__AIM__
In the listing, rewrite the lines from the line with "Where should I click to: Point to the Y" to the line with "point(419,552)", changing "square" to "circular" and leaving everything else as it is.
** Begin GIVEN INFORMATION **
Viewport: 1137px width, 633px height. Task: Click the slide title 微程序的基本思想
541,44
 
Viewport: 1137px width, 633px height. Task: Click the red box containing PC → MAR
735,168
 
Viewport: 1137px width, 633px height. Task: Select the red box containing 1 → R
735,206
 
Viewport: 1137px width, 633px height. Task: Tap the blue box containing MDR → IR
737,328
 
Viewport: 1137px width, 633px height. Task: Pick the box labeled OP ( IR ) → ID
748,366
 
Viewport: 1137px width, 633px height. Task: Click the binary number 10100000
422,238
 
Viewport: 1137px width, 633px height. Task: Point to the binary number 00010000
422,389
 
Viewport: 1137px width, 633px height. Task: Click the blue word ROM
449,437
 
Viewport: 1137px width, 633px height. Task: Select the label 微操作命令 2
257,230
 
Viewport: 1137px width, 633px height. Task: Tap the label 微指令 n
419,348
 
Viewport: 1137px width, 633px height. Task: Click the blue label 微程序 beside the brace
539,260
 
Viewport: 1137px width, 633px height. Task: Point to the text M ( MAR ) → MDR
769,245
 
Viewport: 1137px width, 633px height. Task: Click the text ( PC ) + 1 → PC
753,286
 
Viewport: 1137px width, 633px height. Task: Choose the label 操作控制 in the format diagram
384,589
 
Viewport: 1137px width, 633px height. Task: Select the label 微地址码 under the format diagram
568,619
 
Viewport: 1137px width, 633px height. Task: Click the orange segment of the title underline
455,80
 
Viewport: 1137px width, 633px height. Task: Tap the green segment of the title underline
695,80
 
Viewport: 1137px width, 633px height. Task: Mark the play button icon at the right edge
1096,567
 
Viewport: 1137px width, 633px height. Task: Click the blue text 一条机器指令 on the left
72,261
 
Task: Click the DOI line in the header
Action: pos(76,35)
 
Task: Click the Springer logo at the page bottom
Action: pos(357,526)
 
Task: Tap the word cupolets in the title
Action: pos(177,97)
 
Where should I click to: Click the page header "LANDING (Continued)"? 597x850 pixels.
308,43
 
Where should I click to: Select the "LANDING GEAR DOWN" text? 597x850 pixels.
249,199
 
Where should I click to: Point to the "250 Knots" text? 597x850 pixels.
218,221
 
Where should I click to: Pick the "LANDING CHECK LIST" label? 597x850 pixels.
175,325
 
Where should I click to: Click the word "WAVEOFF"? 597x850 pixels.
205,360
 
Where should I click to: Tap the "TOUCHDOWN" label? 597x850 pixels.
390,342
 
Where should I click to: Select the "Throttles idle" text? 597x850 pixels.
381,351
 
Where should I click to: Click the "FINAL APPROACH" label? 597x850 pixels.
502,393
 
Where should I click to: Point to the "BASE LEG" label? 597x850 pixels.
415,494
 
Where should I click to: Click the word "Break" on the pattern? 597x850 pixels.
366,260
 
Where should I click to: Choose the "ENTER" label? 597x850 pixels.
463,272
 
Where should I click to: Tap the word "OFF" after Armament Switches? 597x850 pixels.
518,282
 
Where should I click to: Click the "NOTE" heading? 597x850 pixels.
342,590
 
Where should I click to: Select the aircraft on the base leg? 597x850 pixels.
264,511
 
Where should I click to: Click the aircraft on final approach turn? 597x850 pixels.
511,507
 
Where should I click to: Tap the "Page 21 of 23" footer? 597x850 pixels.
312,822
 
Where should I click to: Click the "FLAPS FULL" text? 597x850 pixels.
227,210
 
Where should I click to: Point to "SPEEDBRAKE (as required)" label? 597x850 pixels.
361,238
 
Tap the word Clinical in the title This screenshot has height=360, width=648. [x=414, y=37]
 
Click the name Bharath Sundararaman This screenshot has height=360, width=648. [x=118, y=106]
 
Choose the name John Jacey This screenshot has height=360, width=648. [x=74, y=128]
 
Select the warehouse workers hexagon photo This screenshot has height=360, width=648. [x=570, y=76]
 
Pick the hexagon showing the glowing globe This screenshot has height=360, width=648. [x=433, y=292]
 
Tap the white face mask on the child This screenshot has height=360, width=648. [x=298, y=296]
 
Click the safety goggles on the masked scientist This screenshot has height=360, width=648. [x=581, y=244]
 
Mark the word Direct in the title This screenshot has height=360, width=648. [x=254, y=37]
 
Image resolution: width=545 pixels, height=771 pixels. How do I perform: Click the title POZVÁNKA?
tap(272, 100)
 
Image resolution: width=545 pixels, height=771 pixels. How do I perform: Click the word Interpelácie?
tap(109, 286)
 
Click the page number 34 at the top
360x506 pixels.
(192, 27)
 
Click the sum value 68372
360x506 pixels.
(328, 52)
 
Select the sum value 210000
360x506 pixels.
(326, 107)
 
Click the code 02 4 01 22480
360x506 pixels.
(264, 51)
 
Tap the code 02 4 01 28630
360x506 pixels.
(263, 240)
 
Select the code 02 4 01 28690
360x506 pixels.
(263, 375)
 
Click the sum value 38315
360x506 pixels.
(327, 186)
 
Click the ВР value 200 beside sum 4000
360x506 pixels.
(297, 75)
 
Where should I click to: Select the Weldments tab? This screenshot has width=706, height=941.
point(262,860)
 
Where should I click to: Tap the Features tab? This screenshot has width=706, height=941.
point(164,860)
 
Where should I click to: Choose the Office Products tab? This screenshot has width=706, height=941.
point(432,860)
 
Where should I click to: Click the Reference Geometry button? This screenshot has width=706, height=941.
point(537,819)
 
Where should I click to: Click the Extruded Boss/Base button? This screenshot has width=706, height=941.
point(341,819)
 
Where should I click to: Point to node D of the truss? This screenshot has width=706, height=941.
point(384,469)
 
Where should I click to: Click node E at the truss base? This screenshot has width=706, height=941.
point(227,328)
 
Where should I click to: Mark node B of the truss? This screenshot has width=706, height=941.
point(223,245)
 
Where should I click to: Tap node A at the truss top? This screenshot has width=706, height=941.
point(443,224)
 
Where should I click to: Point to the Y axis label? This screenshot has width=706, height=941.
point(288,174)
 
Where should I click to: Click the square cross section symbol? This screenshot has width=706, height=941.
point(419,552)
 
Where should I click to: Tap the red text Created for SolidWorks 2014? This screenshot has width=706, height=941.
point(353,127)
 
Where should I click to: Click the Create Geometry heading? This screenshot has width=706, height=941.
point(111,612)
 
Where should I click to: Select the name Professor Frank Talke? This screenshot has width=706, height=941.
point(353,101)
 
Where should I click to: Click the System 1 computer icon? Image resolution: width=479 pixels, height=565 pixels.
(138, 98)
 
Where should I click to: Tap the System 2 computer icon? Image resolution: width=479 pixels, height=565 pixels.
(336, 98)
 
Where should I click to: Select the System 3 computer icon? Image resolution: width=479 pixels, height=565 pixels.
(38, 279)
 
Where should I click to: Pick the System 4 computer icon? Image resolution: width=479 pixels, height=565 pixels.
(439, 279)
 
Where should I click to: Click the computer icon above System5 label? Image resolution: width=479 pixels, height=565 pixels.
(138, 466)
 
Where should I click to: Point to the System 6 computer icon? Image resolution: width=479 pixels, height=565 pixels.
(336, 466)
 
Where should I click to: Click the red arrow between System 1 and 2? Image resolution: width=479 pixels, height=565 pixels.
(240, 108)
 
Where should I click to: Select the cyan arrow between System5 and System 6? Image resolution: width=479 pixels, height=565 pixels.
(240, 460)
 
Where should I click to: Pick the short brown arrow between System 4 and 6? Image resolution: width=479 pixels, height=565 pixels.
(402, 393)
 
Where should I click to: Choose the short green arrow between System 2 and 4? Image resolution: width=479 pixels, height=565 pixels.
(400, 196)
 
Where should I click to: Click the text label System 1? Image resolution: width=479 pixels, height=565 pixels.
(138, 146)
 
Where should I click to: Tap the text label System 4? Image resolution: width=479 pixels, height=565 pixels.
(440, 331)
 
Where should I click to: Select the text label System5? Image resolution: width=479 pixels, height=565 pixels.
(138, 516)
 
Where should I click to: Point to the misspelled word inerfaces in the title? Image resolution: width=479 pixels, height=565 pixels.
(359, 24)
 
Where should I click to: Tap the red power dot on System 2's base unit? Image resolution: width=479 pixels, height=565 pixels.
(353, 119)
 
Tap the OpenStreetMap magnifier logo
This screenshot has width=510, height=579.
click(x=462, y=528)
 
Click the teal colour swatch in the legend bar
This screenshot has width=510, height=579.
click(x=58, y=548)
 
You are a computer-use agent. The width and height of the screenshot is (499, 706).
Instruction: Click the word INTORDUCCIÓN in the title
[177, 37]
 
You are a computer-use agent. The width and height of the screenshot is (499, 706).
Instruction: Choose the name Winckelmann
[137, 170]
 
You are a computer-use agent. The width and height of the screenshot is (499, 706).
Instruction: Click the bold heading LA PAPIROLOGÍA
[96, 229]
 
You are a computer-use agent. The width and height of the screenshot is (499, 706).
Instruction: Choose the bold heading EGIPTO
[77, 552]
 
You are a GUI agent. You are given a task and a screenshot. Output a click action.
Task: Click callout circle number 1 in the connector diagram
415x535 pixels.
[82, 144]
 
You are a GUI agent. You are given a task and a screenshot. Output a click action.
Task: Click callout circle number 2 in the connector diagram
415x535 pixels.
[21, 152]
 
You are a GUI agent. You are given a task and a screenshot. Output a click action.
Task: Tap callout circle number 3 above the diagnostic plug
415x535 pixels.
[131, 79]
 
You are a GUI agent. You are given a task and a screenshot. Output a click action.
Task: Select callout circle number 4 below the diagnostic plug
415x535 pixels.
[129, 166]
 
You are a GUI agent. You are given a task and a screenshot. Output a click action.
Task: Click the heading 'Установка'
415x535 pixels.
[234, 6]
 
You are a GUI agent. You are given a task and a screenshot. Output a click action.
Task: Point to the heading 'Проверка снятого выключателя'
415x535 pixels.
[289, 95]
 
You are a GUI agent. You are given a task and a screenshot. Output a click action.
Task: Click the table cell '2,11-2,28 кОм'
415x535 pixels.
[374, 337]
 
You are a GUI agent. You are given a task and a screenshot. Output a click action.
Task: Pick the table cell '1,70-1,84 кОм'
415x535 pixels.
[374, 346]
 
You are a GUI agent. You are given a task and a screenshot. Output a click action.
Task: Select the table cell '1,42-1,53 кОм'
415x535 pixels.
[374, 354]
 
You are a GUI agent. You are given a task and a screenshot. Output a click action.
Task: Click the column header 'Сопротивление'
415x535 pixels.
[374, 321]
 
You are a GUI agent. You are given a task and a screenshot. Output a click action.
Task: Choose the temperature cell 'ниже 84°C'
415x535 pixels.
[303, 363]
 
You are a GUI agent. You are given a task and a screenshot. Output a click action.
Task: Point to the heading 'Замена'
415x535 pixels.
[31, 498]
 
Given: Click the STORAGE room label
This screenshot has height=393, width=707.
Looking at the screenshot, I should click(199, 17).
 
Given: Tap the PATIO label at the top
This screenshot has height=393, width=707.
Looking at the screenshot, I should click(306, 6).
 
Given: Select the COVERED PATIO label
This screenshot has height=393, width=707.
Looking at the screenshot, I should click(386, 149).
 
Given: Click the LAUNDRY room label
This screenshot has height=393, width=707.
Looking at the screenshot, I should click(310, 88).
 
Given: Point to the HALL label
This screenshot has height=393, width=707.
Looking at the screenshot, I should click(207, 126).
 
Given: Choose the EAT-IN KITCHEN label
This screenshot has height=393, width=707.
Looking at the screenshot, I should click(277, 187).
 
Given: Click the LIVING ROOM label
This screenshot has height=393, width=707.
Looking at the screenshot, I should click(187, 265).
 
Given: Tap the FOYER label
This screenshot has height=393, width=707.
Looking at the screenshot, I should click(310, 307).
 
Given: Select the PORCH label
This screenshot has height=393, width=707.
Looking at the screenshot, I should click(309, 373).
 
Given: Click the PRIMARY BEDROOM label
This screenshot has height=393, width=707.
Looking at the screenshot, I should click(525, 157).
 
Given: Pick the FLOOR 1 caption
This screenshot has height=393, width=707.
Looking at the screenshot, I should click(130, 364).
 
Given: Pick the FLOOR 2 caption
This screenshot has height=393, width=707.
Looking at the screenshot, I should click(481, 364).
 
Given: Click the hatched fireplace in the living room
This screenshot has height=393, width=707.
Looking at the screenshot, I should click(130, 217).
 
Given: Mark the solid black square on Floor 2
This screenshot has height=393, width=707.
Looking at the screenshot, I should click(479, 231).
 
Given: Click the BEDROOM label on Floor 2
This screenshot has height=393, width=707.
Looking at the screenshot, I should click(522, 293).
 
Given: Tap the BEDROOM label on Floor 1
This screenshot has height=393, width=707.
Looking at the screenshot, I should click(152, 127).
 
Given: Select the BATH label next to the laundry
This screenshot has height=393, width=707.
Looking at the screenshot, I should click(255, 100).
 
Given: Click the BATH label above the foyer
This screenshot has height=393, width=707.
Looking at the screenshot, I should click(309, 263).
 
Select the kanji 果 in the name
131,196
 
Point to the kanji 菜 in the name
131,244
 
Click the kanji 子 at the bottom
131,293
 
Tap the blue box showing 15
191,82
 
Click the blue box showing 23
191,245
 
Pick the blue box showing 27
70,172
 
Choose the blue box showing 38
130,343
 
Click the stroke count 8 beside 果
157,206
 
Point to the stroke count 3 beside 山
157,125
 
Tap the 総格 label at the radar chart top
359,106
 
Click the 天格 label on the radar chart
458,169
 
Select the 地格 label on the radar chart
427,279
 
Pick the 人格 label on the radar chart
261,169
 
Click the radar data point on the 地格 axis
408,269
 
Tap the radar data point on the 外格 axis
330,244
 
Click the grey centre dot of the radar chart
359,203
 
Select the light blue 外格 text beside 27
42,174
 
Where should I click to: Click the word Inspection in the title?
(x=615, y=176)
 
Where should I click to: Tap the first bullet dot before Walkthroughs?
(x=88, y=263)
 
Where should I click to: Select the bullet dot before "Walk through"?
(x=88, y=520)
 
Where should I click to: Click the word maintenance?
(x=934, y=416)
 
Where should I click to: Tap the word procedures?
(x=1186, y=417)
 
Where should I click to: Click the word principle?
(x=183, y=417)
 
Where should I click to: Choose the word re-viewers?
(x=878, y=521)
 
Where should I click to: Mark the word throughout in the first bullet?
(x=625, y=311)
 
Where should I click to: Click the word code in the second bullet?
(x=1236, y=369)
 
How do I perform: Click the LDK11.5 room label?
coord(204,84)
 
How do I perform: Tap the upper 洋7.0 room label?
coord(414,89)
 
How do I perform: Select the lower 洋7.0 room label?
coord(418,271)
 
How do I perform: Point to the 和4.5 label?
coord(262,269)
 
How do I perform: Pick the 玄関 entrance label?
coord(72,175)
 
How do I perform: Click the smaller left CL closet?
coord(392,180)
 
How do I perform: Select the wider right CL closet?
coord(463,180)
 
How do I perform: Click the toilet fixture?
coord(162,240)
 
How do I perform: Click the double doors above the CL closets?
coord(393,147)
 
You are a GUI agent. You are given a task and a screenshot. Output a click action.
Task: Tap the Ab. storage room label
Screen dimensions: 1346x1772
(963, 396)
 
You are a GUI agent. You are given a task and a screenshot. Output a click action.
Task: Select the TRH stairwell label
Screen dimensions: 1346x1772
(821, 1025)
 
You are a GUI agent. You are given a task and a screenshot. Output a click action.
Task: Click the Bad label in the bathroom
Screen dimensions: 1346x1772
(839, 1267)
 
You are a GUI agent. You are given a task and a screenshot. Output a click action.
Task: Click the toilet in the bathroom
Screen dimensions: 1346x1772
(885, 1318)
** End GIVEN INFORMATION **
__TASK OUTPUT__
Where should I click to: Point to the Y axis label? This screenshot has width=706, height=941.
point(288,174)
 
Where should I click to: Click the circular cross section symbol? This screenshot has width=706, height=941.
point(419,552)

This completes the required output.